谢谢关注缓慢思考!
Michael Mauboussin是我比较喜欢的投资人,也是很多本书的作者,除了这本More Than You Know,还有Think Twice, Success Equation等。 他以前是Credit Suisse的首席投资官,写过很多不错文章,有兴趣可以去看看。本文是对More Than You Know一书的采访,核心关键词是:多学科和心理学。你没有发现芒格的影子吗? Enjoy!
Question:
More Than You Know
comes at the world of investing from a very different perspective than the average book. Can these nonconventional ideas really help an investor succeed?
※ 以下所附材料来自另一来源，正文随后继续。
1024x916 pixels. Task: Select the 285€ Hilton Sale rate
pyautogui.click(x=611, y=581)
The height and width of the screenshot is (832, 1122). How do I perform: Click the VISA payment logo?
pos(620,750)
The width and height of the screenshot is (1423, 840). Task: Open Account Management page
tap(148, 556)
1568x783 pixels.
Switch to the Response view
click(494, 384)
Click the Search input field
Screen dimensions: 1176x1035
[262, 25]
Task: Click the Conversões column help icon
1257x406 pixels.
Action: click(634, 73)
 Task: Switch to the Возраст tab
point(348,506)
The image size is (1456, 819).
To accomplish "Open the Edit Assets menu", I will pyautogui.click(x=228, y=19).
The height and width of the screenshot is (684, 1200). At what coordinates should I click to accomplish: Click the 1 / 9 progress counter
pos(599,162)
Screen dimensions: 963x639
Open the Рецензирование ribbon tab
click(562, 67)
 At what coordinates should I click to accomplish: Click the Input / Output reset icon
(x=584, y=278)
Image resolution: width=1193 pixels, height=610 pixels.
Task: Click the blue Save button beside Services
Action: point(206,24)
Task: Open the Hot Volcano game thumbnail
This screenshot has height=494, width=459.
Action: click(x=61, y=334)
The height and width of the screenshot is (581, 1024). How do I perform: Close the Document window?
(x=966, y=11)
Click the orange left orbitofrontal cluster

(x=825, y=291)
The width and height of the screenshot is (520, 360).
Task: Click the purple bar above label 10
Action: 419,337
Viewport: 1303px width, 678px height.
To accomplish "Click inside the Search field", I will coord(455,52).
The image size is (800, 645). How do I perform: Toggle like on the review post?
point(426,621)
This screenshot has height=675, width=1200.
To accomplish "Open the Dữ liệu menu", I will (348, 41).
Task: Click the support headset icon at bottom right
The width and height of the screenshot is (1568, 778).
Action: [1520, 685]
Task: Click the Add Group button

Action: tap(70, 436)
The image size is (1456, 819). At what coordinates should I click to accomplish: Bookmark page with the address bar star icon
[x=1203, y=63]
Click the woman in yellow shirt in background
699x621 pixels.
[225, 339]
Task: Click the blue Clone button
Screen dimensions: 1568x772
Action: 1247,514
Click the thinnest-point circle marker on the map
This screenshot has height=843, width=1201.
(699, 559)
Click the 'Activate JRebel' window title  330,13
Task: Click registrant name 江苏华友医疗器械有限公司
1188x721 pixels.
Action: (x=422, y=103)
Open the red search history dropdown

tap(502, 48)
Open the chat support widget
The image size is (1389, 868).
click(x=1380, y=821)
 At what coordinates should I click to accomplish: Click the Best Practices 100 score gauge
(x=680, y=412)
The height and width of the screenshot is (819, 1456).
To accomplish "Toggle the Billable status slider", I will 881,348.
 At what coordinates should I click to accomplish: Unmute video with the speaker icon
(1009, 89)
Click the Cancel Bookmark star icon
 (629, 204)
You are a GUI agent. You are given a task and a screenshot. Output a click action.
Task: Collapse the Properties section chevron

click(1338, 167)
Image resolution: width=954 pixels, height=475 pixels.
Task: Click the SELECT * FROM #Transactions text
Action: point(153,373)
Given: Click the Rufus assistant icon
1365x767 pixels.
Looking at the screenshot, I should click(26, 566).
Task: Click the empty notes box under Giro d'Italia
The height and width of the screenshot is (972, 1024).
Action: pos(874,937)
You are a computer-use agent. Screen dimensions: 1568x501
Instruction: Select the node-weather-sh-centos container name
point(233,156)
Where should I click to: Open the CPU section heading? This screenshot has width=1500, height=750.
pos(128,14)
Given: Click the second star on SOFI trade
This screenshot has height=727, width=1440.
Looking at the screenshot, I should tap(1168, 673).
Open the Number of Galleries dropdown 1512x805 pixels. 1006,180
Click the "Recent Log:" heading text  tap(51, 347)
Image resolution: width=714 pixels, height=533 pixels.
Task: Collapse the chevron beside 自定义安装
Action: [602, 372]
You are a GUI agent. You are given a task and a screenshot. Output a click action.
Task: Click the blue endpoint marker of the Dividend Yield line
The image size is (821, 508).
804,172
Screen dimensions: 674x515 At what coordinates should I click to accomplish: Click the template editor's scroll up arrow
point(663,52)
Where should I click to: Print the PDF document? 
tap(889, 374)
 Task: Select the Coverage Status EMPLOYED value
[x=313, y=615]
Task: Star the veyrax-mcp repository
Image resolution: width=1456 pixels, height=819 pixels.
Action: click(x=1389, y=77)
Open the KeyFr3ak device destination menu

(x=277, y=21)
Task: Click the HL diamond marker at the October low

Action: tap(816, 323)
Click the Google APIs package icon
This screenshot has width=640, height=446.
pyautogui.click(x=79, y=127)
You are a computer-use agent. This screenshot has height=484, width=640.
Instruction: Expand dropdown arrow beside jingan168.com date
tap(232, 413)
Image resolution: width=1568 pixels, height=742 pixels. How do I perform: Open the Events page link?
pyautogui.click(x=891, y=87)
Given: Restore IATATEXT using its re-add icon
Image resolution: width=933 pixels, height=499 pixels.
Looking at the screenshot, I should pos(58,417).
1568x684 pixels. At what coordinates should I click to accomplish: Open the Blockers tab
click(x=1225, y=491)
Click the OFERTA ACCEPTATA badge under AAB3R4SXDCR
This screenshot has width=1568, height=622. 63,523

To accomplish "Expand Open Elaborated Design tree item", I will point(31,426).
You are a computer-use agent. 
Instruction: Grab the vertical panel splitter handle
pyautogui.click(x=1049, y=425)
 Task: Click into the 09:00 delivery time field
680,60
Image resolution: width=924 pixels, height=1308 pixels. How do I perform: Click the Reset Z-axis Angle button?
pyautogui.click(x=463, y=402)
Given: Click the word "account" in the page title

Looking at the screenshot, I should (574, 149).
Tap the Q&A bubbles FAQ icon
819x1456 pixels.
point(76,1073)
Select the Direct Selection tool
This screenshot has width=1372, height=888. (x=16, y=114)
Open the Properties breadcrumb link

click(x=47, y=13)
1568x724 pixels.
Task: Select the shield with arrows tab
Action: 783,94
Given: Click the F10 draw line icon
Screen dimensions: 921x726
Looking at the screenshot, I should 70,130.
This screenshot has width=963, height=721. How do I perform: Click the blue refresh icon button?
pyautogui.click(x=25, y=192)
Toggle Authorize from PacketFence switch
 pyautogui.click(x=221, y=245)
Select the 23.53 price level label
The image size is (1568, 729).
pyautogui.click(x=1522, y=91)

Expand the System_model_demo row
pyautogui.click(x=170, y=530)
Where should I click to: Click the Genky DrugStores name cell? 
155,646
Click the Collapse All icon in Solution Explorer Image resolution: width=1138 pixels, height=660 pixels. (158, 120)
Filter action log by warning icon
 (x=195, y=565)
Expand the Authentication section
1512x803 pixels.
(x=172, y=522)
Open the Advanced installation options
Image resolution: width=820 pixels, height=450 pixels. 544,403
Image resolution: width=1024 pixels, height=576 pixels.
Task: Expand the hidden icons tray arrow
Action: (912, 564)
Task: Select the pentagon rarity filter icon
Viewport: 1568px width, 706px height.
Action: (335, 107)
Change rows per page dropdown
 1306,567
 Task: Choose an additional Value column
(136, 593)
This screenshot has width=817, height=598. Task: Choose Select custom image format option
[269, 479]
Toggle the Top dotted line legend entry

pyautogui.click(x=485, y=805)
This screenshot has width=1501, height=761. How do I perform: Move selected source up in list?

问:"More Than You Know"这本书看待投资的角度和其他普通书籍截然不同。 这些非传统观念能够真正帮助投资者获得成功吗?
Michael Mauboussin:
This book celebrates the notion that a multidisciplinary approach is best for solving complex problems, including those in investing. Too much of our learning narrows perspective. We can gain great insight by learning the important ideas from various disciplines and appropriately applying them to investing. Almost everything you can read—from science to literature to psychology—can make you a better investor if you’re willing to make connections.
Michael Mauboussin:这本书提倡的观点是,多学科方法最适合解决复杂问题,包括投资方面的问题。我们很多学习缩窄了我们视野。通过学习各个学科的重要思想,并将其适当应用于投资,我们可以获得巨大的洞察力。所有你可以阅读的东西 - 从科学到文学到心理学 - 都可以使你成为更好的投资者, 只要你愿意建立彼此的联系。
Here’s a quick example: Professor Robert Sapolsky’s book about stress,
Why Zebras Don’t Get Ulcers
, notes that most animals get stress from physical risks. Humans, on the other hand, now get most of their stress from psychological factors. With animals, stress dissipates when the physical threat passes. Humans, on the other hand, are often chronically stressed because the psychological issues don’t go away. This perpetual stress influences our abilities and behavior—including, of course, how we run investment portfolios.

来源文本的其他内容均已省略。